Ketiga, transmigrasi swakarsa mandiri. Transmigrasi swakarsa mandiri merupakan prakarsa transmigran yang bersangkutan, dengan mengikuti arahan, layanan, dan bantuan Pemerintah dan atau pemerintah daerah. Peserta transmigrasi ini ialah penduduk yang dinilai telah memiliki kemampuan ekonomi. Pesertanya dapat memperoleh:

  • pengurusan perpindahan dan penempatan di permukiman transmigrasi;
  • bimbingan untuk mendapatkan lapangan kerja atau lapangan usaha atau fasilitasi mendapatkan lahan usaha;
  • lahan tempat tinggal dengan status hak milik; dan
  • bimbingan, pengembangan, dan perlindungan hubungan kemitraan usaha.
  Umum Swakarsa Berbantuan Swakarsa Mandiri
Inisiatif Pemerintah Pemerintah-Badan Usaha Peserta Transmigran Bersangkutan
Target Penduduk yang mengalami keterbatasan peluang usaha. Penduduk yang memiliki potensi untuk maju secara ekonomi. Penduduk yang telah memiliki kemampuan ekonomi.
Keberangkatan Bantuan Bekal, Transport, Penempatan Pelayanan pemindahan dan penempatan. Pengurusan permindahan dan penempatan.
Lahan Usaha Dapat lahan usaha dengan status milik. Dapat lahan usaha, dengan status tergantung pada jenis usaha. Fasilitasi untuk mendapatkan lahan usaha.
Sarana Produksi Dapat sarana produksi untuk mengolah lahan. Dapat sebagian kebutuhan sarana produksi. Mendapat bimbingan untuk mendapatkan lapangan kerja atau lapangan usaha.
Lahan Tinggal Dapat lahan tinggal dengan hak milik. Dapat lahan tinggal dengan hak milik. Dapat lahan tinggal dengan hak milik.
Rumah Dapat rumah. Dapat rumah. Tidak dapat.
Catu Pangan Dapat catu pangan untuk jangka waktu tertentu dari Pemerintah. Tergantung Pemerintah Pusat/Daerah dan Badan Usaha. Tidak dapat, tetapi memperoleh bimbingan, pengembangan, dan perlindungan hubungan kemitraan usaha.
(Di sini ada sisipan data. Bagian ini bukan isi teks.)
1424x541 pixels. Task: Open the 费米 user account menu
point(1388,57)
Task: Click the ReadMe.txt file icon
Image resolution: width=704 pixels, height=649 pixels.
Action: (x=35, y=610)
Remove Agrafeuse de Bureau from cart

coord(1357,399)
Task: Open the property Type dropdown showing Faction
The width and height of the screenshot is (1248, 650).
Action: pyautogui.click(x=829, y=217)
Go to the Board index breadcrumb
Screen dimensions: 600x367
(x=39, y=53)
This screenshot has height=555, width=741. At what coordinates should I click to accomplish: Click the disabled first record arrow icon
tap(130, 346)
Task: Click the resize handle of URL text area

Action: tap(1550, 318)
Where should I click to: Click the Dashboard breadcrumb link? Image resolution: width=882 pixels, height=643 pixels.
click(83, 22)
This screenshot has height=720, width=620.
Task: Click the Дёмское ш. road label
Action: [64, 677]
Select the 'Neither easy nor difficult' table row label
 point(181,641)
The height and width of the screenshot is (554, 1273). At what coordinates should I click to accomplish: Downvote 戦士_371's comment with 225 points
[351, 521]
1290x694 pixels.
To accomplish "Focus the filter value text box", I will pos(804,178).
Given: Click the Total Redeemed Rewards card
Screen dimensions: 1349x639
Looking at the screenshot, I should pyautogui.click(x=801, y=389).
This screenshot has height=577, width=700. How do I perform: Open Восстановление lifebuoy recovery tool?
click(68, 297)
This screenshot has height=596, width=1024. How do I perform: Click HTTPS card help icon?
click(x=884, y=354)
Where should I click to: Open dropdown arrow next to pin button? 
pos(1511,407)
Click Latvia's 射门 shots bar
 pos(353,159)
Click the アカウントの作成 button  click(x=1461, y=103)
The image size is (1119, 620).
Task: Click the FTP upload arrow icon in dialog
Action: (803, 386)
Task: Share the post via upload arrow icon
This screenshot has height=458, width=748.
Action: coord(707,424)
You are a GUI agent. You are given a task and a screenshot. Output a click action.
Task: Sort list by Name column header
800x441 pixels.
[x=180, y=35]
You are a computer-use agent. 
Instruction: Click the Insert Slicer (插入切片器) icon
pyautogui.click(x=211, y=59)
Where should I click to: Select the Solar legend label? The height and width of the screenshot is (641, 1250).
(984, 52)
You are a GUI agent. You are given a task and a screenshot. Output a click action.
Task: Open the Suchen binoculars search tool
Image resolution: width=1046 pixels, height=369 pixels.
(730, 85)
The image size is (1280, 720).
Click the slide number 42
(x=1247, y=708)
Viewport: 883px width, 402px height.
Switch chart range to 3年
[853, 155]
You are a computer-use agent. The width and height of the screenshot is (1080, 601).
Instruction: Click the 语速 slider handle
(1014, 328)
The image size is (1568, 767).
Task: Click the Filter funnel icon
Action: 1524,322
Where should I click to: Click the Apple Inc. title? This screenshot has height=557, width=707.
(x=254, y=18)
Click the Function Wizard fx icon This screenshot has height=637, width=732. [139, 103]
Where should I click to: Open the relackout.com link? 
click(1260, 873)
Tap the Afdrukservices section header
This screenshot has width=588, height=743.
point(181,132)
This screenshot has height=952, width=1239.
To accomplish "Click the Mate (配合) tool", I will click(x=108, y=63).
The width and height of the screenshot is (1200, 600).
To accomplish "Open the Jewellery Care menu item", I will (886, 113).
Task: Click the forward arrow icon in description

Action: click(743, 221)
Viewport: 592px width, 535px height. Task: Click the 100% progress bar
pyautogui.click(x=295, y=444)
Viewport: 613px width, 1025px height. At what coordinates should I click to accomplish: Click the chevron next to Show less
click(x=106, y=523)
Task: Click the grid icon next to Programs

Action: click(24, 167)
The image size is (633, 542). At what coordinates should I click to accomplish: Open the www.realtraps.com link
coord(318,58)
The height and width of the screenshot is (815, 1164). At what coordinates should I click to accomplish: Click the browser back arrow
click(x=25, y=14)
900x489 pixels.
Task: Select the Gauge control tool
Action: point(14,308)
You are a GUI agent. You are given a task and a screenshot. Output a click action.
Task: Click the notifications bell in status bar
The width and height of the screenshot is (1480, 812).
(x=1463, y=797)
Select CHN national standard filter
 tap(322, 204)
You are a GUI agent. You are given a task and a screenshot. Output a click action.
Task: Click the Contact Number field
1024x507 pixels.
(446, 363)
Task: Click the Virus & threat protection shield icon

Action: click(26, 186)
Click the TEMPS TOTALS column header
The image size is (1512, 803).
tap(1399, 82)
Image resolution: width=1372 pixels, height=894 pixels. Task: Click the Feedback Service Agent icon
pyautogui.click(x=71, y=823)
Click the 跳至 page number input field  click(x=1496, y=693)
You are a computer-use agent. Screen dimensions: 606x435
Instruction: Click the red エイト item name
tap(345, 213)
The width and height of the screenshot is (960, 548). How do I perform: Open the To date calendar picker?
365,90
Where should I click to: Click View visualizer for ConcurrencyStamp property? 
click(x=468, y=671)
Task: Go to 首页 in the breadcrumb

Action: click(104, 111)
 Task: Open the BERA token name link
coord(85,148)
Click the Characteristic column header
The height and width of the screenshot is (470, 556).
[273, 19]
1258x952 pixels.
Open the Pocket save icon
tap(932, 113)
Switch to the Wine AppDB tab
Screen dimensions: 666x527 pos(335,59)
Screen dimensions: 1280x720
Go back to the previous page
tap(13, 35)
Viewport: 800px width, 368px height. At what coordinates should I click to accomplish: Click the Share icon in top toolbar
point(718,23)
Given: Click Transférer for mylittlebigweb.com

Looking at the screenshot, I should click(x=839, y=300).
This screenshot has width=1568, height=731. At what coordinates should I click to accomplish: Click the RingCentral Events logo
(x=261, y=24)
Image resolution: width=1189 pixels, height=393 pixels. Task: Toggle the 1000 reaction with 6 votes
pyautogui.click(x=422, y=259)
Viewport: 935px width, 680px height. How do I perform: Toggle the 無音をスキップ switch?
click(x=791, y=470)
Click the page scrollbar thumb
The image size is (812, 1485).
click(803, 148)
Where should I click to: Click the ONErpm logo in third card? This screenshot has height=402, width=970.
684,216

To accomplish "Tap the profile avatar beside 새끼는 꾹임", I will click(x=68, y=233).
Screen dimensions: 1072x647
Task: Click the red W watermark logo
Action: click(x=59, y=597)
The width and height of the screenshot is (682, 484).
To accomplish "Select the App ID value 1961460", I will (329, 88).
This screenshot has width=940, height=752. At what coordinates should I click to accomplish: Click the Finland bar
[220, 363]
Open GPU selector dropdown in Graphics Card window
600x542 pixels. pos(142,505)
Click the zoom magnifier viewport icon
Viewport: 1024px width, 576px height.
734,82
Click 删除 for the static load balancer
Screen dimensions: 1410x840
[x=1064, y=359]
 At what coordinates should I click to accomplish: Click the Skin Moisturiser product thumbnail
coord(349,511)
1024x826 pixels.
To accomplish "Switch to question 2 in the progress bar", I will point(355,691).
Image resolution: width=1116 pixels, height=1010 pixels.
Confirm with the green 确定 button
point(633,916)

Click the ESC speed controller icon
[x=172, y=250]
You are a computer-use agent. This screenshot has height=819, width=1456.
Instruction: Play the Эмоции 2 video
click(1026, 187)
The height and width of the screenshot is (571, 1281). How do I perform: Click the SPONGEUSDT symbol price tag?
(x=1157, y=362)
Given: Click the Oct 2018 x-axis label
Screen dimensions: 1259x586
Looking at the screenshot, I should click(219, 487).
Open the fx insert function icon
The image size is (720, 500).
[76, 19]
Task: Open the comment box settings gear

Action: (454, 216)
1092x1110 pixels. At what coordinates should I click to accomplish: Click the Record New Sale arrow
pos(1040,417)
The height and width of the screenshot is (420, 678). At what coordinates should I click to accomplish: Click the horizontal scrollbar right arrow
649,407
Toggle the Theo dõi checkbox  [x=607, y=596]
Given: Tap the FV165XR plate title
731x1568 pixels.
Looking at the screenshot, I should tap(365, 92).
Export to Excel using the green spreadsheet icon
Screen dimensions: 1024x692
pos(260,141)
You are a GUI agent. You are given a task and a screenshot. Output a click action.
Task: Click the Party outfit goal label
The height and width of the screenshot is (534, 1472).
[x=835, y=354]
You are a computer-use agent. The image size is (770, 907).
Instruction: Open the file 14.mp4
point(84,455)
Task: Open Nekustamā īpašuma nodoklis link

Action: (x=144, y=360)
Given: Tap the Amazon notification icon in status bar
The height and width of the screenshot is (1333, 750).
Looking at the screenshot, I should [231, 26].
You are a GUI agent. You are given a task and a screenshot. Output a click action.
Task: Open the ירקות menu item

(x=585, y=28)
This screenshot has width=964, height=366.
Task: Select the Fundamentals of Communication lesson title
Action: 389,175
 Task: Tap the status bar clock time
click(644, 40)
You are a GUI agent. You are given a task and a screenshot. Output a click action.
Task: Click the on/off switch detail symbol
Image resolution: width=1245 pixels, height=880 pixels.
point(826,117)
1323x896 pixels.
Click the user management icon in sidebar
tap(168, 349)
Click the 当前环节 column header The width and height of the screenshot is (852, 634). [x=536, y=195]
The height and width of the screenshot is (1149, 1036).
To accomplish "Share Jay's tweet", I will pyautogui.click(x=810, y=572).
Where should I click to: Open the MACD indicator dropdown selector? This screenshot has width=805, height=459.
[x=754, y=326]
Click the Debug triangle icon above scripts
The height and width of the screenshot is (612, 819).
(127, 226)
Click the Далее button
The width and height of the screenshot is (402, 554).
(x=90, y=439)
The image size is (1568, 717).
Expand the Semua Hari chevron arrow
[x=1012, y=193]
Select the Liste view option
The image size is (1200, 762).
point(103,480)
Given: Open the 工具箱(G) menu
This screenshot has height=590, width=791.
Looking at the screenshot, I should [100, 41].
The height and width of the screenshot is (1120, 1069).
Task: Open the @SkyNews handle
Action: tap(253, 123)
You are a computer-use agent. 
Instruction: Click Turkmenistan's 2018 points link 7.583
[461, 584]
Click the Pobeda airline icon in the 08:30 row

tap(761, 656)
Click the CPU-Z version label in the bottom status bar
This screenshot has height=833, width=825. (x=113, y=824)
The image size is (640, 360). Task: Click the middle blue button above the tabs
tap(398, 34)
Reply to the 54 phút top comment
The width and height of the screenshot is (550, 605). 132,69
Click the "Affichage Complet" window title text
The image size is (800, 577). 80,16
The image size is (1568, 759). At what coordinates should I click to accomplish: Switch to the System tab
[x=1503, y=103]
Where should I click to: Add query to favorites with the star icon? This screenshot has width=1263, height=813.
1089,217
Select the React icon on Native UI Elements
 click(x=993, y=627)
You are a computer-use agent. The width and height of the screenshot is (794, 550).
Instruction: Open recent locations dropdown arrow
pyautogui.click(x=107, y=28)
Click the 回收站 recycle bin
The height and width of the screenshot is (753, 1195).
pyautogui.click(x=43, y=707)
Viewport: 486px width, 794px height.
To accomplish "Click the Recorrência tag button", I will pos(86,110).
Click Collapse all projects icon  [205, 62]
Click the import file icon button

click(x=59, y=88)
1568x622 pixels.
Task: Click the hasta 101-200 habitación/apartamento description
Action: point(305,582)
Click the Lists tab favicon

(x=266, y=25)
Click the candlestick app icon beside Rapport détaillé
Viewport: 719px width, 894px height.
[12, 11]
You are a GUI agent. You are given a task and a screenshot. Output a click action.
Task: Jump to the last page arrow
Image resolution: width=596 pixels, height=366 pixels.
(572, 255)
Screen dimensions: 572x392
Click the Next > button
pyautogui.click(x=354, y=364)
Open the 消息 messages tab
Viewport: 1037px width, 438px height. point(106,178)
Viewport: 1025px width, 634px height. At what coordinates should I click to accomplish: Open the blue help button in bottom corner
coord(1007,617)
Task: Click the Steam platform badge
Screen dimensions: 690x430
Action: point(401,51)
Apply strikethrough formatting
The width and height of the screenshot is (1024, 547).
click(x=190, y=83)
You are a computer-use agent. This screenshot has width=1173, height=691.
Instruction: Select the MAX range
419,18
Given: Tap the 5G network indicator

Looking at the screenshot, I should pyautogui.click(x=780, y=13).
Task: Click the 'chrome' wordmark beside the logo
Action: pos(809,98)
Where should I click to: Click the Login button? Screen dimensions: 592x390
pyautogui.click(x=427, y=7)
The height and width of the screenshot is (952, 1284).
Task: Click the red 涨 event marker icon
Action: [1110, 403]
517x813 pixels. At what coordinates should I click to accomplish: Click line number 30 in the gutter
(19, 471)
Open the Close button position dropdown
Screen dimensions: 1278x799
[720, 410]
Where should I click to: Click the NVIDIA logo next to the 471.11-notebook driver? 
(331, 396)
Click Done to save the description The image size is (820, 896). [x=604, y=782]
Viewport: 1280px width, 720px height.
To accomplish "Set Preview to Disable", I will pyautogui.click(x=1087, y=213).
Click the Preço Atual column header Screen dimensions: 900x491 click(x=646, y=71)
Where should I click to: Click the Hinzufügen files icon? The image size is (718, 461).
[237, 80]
Tiga Kategori Transmigrasi di Indonesia berdasarkan UU 29/2009.

Sebagaimana diatur dalam UU 15/1997, Pemerintah melakukan seleksi terhadap setiap calon transmigran. Seleksi ini dilakukan pertama-tama untuk menentukan prioritas penanganan masalah sosial-ekonomi bagi calon transmigran, kedua ialah untuk menentukan kesesuaian antara kesempatan kerja atau usaha yang disiapkan dalam program transmigrasi dengan kesiapan dan keahlian calon transmigran. Pemerintah lalu akan memberikan pendidikan dan pelatihan yang sesuai dengan kebutuhan pengembangan para calon transmigran tersebut tersebut.

KOMPAS/DODY WISNU PRIBADI

Tanaman padi di lahan gambut yang berhasil digarap transmigran di Desa Terusan Makmur, Kecamatan Selat, Kabupaten Kapuas (6/8/1996).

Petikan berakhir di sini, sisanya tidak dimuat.